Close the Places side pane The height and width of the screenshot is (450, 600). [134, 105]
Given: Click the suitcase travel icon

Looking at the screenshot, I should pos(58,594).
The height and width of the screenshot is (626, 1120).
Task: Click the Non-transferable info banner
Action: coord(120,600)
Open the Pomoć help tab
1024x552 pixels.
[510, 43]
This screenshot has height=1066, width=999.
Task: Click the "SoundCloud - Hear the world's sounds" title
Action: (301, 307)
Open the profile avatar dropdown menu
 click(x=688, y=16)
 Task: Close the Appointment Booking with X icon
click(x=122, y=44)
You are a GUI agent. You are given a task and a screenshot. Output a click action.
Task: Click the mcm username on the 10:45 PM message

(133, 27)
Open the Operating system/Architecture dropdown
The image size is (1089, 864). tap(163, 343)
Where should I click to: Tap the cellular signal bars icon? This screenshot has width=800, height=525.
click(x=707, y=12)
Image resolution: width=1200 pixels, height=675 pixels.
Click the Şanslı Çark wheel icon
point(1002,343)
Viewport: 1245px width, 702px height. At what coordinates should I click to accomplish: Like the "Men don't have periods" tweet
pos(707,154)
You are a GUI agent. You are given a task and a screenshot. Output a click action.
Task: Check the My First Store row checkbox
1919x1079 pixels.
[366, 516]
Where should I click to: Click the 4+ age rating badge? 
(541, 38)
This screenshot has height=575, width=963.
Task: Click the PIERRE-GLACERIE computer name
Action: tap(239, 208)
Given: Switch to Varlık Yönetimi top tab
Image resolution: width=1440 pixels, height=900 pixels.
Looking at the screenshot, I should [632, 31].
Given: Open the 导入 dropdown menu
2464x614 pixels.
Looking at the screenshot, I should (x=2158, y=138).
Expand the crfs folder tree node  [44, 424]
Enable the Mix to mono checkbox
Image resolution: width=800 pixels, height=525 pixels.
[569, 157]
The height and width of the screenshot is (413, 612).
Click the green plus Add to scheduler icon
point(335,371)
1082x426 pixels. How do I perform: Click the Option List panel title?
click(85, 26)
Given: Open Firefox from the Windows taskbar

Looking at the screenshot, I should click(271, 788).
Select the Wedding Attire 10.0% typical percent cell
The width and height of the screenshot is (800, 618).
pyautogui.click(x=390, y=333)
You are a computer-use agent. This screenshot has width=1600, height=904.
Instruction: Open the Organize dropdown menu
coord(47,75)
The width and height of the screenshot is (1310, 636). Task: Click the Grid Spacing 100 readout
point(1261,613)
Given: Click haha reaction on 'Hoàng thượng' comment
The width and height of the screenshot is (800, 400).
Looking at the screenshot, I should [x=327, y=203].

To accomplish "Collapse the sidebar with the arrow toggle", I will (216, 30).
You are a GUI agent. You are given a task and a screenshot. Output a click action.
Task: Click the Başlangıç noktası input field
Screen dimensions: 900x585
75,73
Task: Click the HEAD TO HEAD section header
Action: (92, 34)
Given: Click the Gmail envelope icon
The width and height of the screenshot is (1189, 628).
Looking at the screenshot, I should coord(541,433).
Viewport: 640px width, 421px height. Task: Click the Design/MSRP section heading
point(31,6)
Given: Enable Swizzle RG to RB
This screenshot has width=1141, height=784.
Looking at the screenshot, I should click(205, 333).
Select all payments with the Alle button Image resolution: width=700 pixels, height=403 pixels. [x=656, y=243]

**ABOUT THIS EXERCISE**
Identify all lines in the records above with the word "Select".

**EXERCISE OUTPUT**
Select the Wedding Attire 10.0% typical percent cell
Select all payments with the Alle button Image resolution: width=700 pixels, height=403 pixels. [x=656, y=243]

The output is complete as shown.